There have talks that some countries such as China, Australia, and India will potentially cut rates.
The crystal clear loss of momentum has been affecting the Trade-focused Asia. However, the eurozone economy remained in low gear and numerous existing markets are weakening.
The US economy is slightly wobbly of late. But it appears to record solid growth, weaker than its pace in 2018. Consequently, that pressured China to formulate additional stimulus measures on its incoming parliamentary meeting in March. Further, China is planning to find common growth with the United States. Primarily, this is to prevent the trade war between the two countries from escalating with a truce that is due in March.
“The slowing down of the manufacturing sector in Asia continues.
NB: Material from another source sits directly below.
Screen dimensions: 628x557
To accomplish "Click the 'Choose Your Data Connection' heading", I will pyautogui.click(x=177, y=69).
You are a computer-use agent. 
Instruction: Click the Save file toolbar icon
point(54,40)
A lot depends on whether the U.S. and China come to a reasonable deal. Then we can actually avert this potential trade recession, but at the moment it’s all tentative,” said ANZ Asia Strategist Irene Cheung.
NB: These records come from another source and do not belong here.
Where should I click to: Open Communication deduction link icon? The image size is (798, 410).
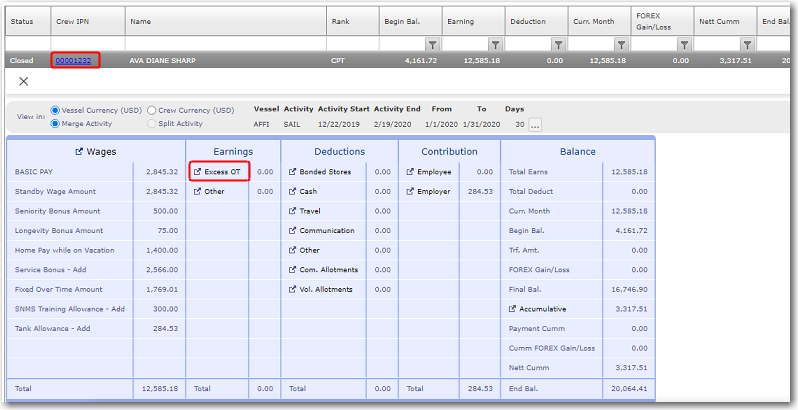point(293,231)
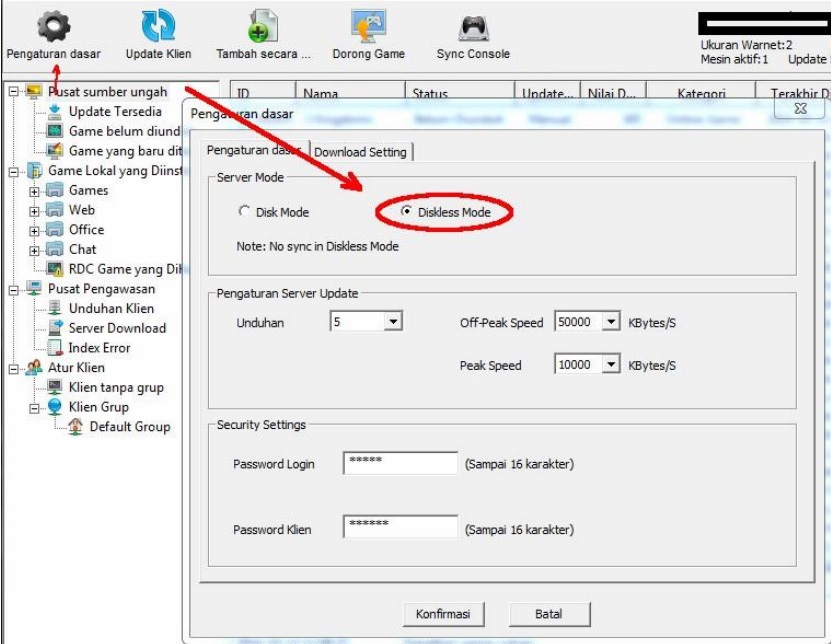Click the Batal button

(x=548, y=613)
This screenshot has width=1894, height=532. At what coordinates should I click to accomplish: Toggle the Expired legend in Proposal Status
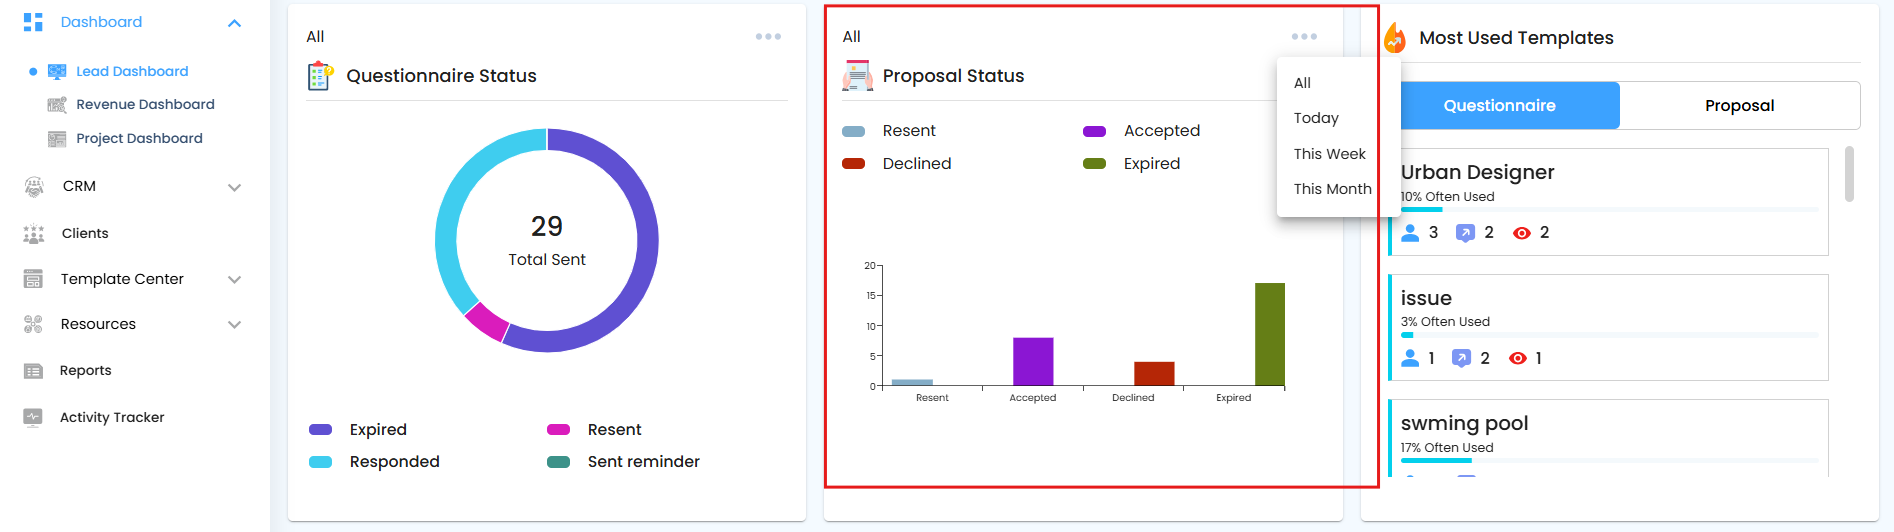coord(1132,164)
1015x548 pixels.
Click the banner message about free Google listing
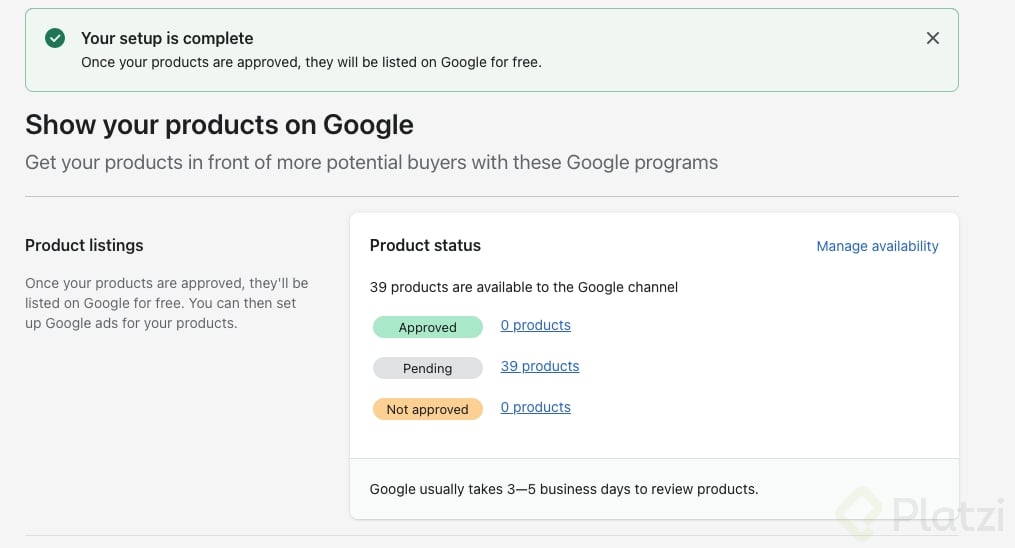[x=311, y=62]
According to US President Donald Trump on Thursday, there will be a scheduled meeting with his Chinese counterpart Xi Jinping soon. This is to seal a comprehensive trade deal with China. Within the two-day talks, the US cited that there is already substantial progress.
Biggest Economies: PBOC mandates bank for a moderate lending pace, sources say
On Friday, four sources, who are knowledgeable about the matter, stated that the Central bank of China mandated commercial banks in January to moderate their pace of lending. This was amid the effort of the central bank to manage the amount of credit flowing into the economy.
Moreover, the People’s Bank of China (PBOC), in its guidance, required lenders to not grant the pace and size of loans that are below the level from the same period last year.
In January, loan growths are usually strong since Chinese banks tend to front-load loans early in the year. In this way, they could gain market share.
The PBOC has been preparing sufficient liquidity to the market. More so, it has been encouraging banks for several months already to keep lending to cash-strapped companies intended for smaller and private firms.